I’m currently in a bit of a quandary.
I’m on a roll and my words per day have been through the roof.
As a writer such bouts of productivity are to be cherished because they dry up as fast as they flood, the block kicks in, and suddenly you’ve got nothing to say.
My problem is that this particular spurt of enthusiasm has lasted the best part of a year. There is a lot of material that needs to be tidied up.
The writing gig is a long process. Only the first part, maybe 20%, is origination. The inspiration strikes and the first splurge of vomit makes a splatter on the page. The next phase is to tidy up the mess.
Making sense of the first draft takes numerous waves of editing and rejigging in order to shape a narrative that is, at least in the writer’s mind, comprehensible.
After that, the process involves third parties engaged with structural and copy editing, as well as preparation of material into the various format to share with the world.
The process of writing is a mechanical one, way more drudge than inspiration and creativity.
My current quandary is, do I stop writing and begin the real work?
Whilst I’m on a roll this seems like a mistake. I must keep going whilst the muse is dancing away in front of me. Only, where will the time come from to clean up the mess?
I really don’t know what to do.
The process of science
Science is the same.
As a student, I was always told that science is 5% inspiration and 95% perspiration. A quote pilloried from elsewhere no doubt but no less true for lack of originality.
The process of science goes something like this.
An idea worth testing springs to mind, typically on a topic that you find fascinating. Maybe you spot a gap in knowledge that an experiment or a set of observations can fill.
That moment of clarity will set in train several months worth of hard work pulling together the evidence through experiment or observation. More often than not the procedures need development and fine-tuning, it can take a week to calibrate a measurement. Once the set up is done the data collection begins and last as long as the test requires. A while if the subject is the gestation period of an elephant. Then comes the collation, analysis and interpretation of the data into evidence. This in itself can take months with the prospect that the hypotheses will need clarification and another experiment or two completed before the evidence is clear. All this must then be condensed into a short communication that peers will tear apart before an editor maybe gives the green light to publication.
All up, an equally long and laborious process as writing. More a slog than an inspiration.
Few research scientists have the luxury of hanging about in the fun of speculation and hypothesis generation. In science, there is no substitute for the effort needed to generate evidence. There is no evidence without the hard yards in the laboratory or the field.

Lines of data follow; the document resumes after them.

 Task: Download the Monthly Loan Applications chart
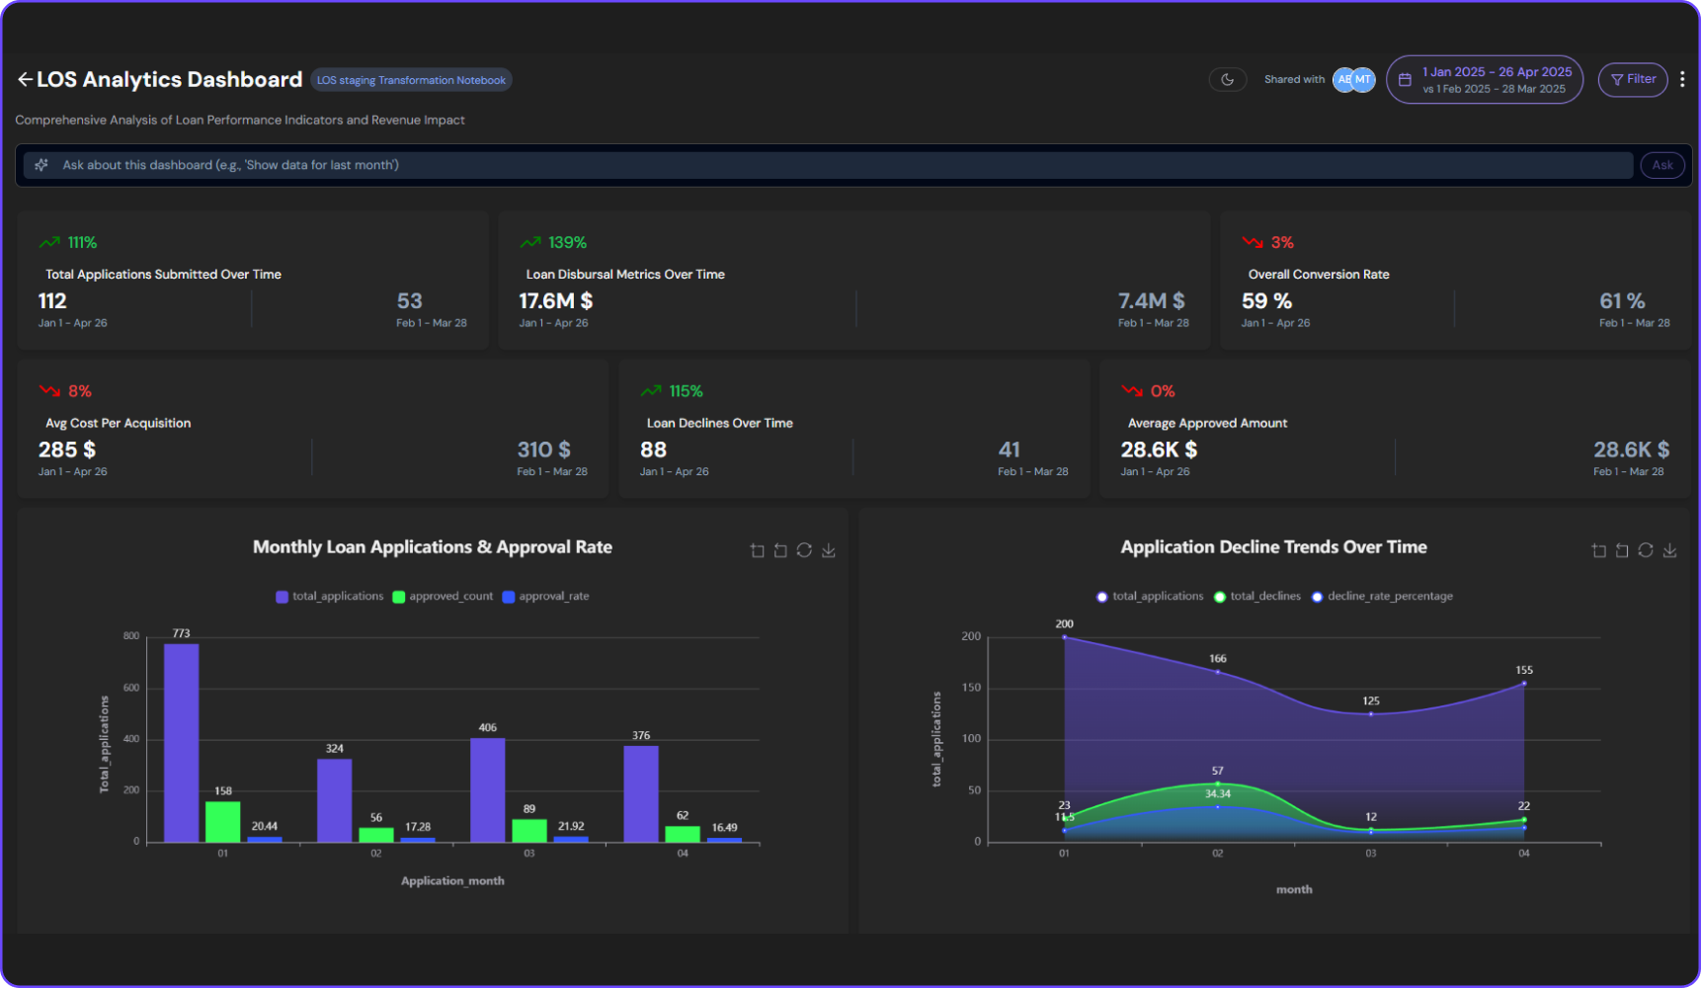(x=829, y=550)
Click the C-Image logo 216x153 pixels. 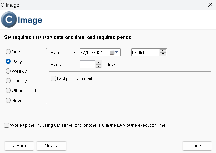tap(21, 19)
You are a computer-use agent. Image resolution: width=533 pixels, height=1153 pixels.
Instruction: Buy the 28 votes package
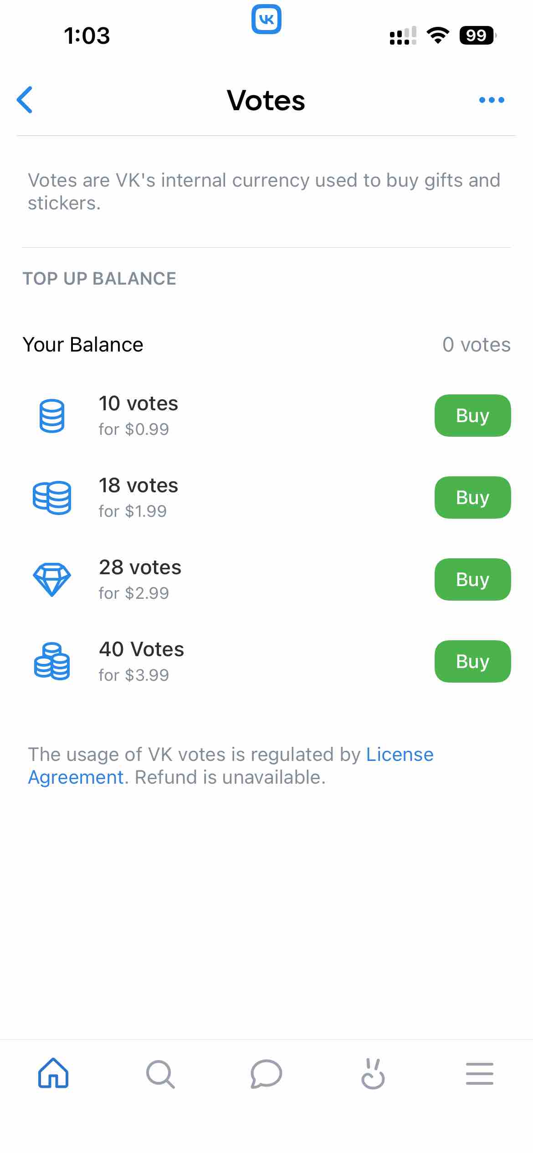pos(472,579)
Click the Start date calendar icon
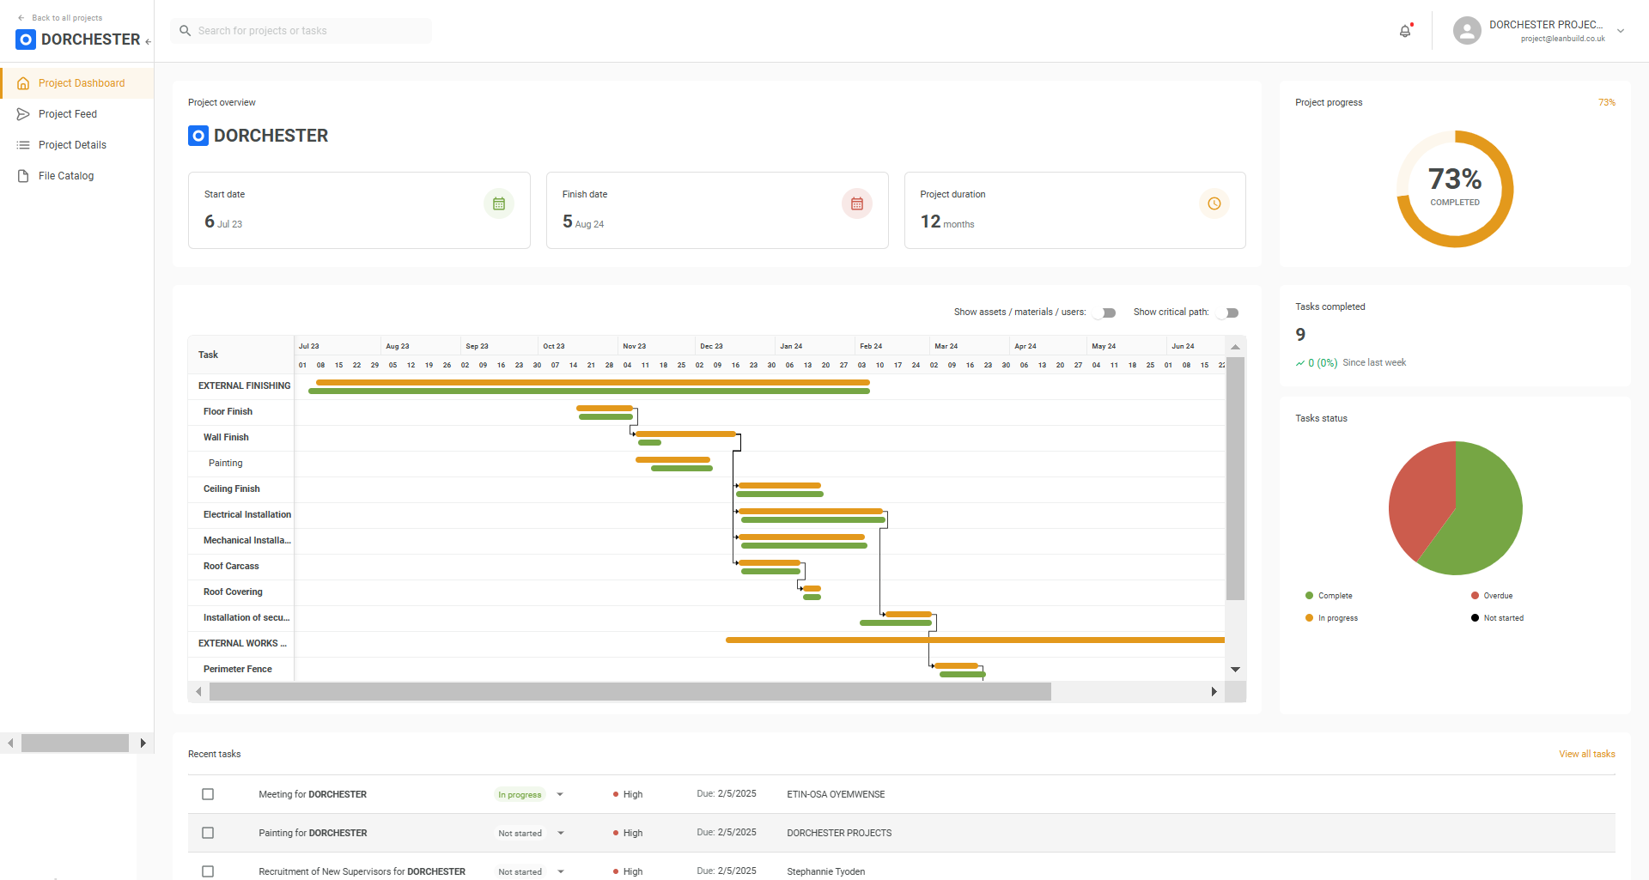Screen dimensions: 1649x880 pyautogui.click(x=499, y=203)
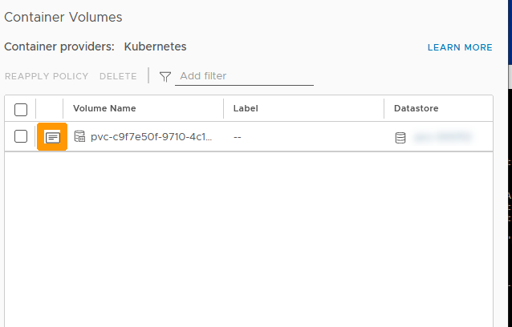This screenshot has width=512, height=327.
Task: Sort by the Label column header
Action: (x=246, y=108)
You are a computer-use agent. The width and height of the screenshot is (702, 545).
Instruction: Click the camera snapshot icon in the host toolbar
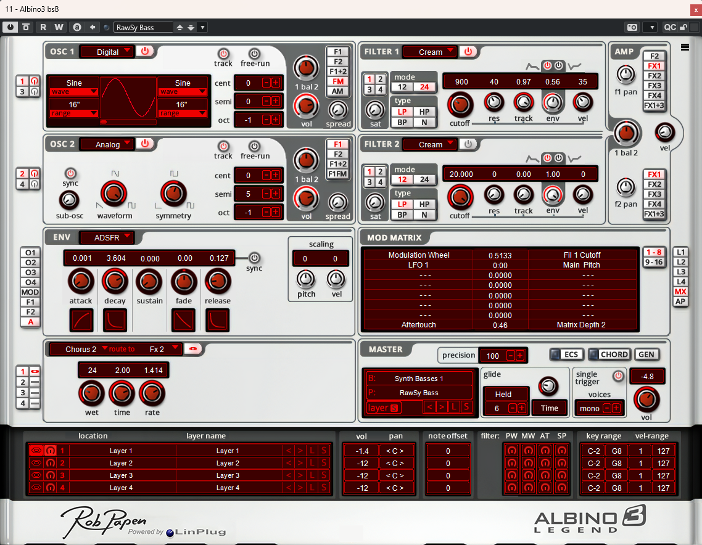(632, 27)
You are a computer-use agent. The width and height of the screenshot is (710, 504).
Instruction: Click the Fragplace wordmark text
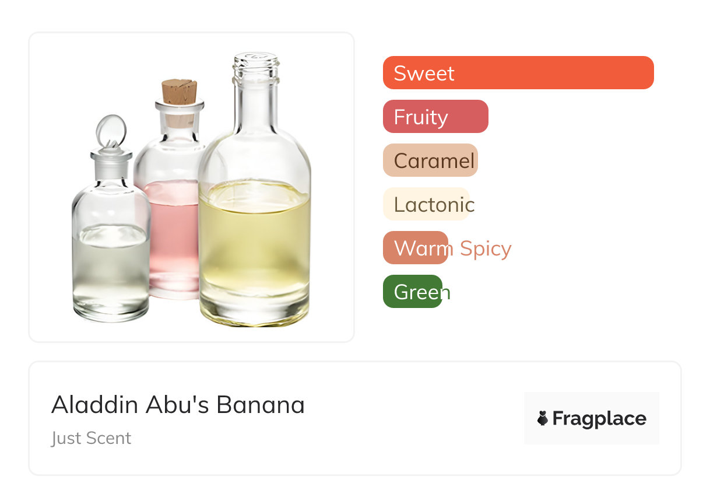[599, 419]
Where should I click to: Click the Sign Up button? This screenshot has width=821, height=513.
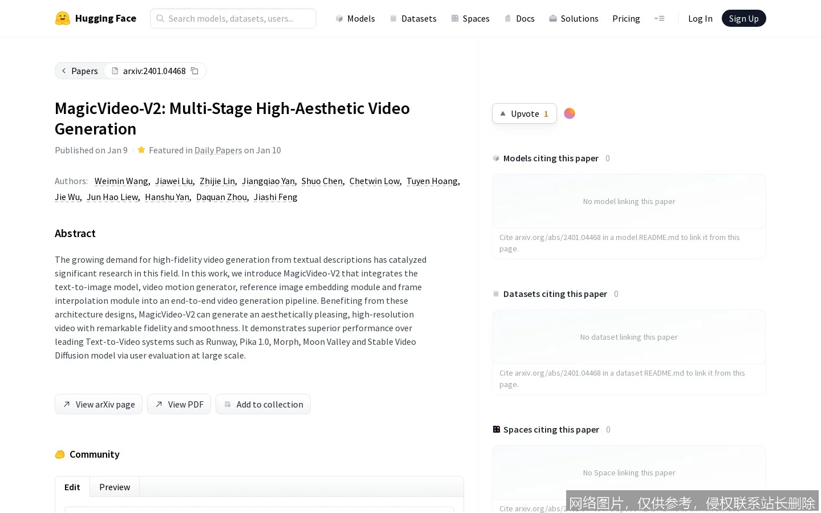click(743, 18)
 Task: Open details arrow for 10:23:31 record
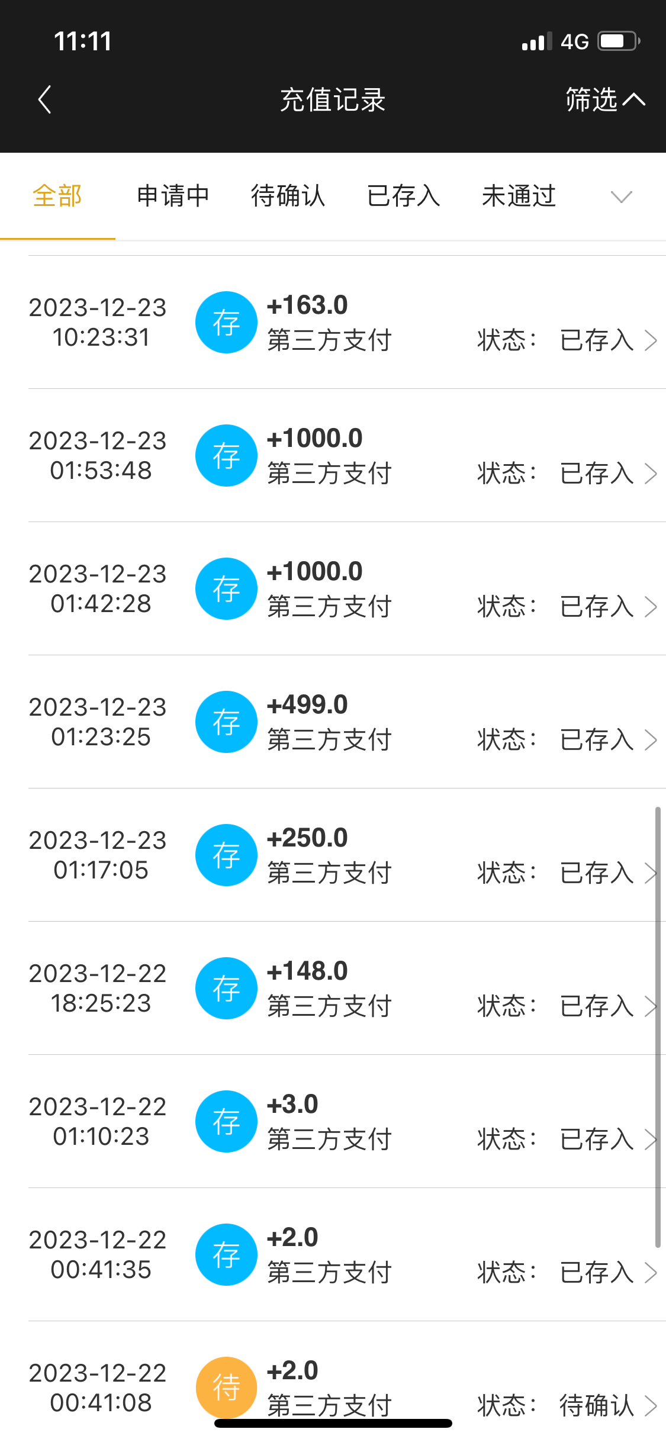click(x=651, y=340)
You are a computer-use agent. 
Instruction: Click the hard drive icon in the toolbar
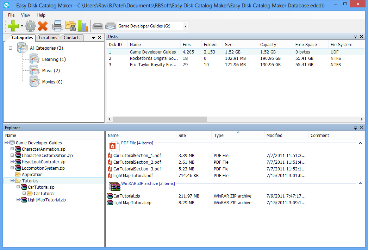coord(98,26)
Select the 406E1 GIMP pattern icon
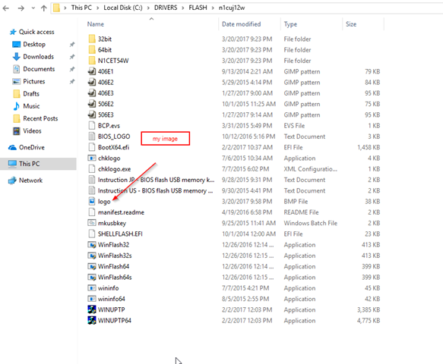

Even if you are the theorist who looks to the mathematics of it all, there is drudgery in the proof.
Evidence takes hard work.
Now for an apparent non sequitur
The process of sustainability
The conundrum of ideas versus hard work applies to a whole range of our sustainability problems.
We know that ideas are inspirational and they can come together in a flash. They are fun and full of promise and there are lots of sustainability ideas around. Google delivers 290 million results for the search term ‘sustainability ideas’.
The conversion of ideas into practical solutions is the hard part. Actions that are actually going to make a difference to human use of natural resources on the ground and at scale. Most of this is just a lot of hard work.
Check any list of ideas for sustainability like these
- 20 ways to be more sustainable in 2020
- 50 ways to be more sustainable at work
- 21 sustainability innovations that might just change the world
They are all fantastic options. Societies everywhere should be onto them and thousands of others like them.
All these ideas have one thing in common. They take effort to implement.
The wondrous inspirations need hard work to achieve their desired outcomes.
Sometimes there is more work required all the time, sometimes just in the transition, but the core message is that sustainability is not an easy task. It’s particularly difficult against the current technological advances that generate cheaper unsustainable products and services.
Being sustainable is not really about the sustainability concept itself, it’s more about the fact that society exists in this process of inspiration and hard work.
We can’t just make a call on the inspiration. There’s a lot of hard work involved in making sustainability solutions stick.
Worth remembering when the next idea to save the planet comes along.
Now I have some editing to do.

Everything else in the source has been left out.